After the Second World War there were just a few nations who could pick themselves up and change their engineering capability. The skills developed in weapons and airplanes had to move into a peacetime role, into something else, like racing cars.

France, Germany and Italy were contenders but they were massively bombed and ravaged. The UK was relatively unscathed. To kick-start the racing car industry we needed racing circuits. Before the war, racing on public roads regularly killed drivers and spectators. We needed a protected, flat, safe, specialised racetrack. What better than the defunct airfields, not scarred and wrecked, but waiting for new uses?

The centres of the new racing car industry clustered around these racetracks, which then became both test facilities and part of a booming spectator sport. The engineering expertise in Birmingham migrated to softer, more rural areas to the South: Oxfordshire, Buckinghamshire, Dorset and Northants. The interconnected web of engineers and suppliers, sponsors and drivers all worked within a 30- or 40-minute drive. This formed a cluster, an intense and busy knowledge community. People changed jobs regularly, moving between makers, suppliers and sponsors. It’s such a rich soup that England has kept its pre-eminence in racing car manufacture for 60 years.

 

From a New Zealand perspective, we have to be open to historical global experiences and digest the principles from these overseas precedents. We need to be sensitive to the conditions that generate unpredictable coalitions, create those clusters and form specialist industries.

The excitement lies in their unpredictability. I talk to my students about the weirdness of the world. We write our own case studies. We feel like anthropologists navigating the jungle, or more like cooks tasting the creative soup. We look, for instance, at the Crazy Frog phenomenon.

Who would have dreamed of ringtones as a market five years ago? The Crazy Frog, you may remember, was a noise at first, a frog imitating a motorbike engine. A piece of audio freeware from Sweden, just for fun. Another Swede took it up as an animation and the androgynous little cartoon was born. Then Jamster, a fledgling ringtone company, saw an opportunity and launched the Frog on the world. In its first year in the UK the Crazy Frog ring tone earned US$42 million.

Frog

Crazy Frog went on to earn even more as a tie-in to an Eddie Murphy movie and a pop chart hit round the world. The rollercoaster ride of the hit animation film perfectly embodied the business dynamic. Phew!

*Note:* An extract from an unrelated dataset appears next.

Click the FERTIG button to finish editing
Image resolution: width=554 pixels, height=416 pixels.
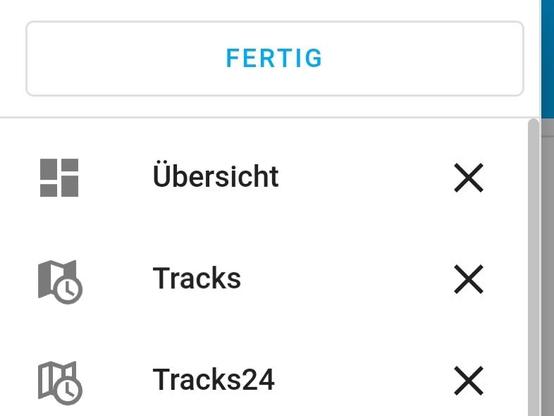[275, 58]
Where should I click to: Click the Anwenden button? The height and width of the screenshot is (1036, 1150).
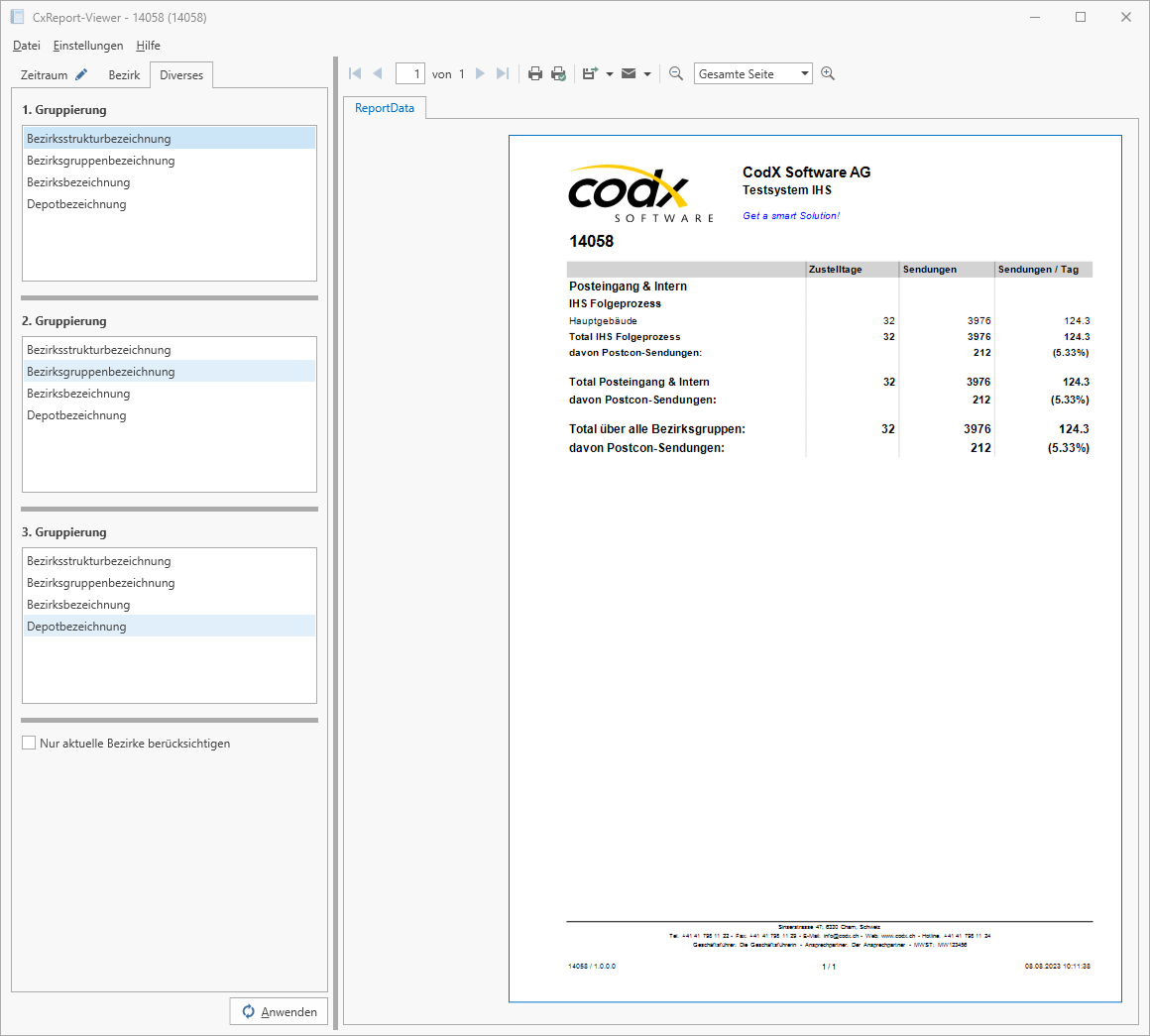click(x=279, y=1010)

Do I want all New Zealand businesses to be that frenetic and short-lived? No. Do I want all my students to be ringtone animators? No, of course not. I want them to understand the soupiness of the world that generated ringtones. I want them to understand the structural principles beneath the surface of these creative enterprises with new business models such as ring tones (Jamster), synthetic diamonds (Apollo), online auctions (Trade Me), pixel-based ads (Million Dollar Homepage) and organic produce (United Natural Foods).

If you are a small business, you are more likely to be adroit. So think about home cooking, think about emergence and chaos, think about latitude and its raw benefits, chop your own onions, mix your own minestrone, and be part of the creative soup.

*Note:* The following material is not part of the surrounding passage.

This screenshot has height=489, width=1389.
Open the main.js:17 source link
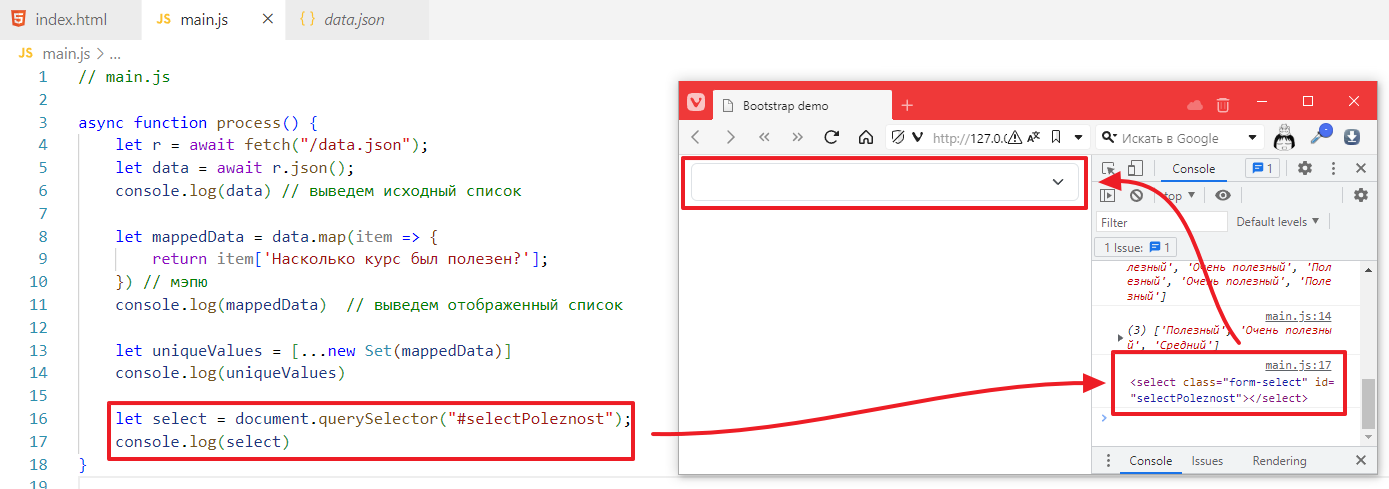coord(1297,366)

There are a few things we can do in this chaotic environment. Look for patterns and in technology and human behaviour. Seek to make conjunctions in several well-understood bits of ‘genetic code’ in the economic soup. Study the new models of business. For example, ring tones, in the grand scheme of things, are not really that important—but the business model that made them possible is important. We can anticipate new uses of technology. We can learn from new patterns of behaviour.

To stay ahead of the game, the creative mindset leads you to new perceptions, to discover new clusters and strange patterns—as they happen. You manoeuvre to take advantage of these trajectories. If you are a small business, you are more likely to be adroit. So think about home cooking, think about emergence and chaos, think about latitude and its raw benefits, chop your own onions, mix your own minestrone, and be part of the creative soup.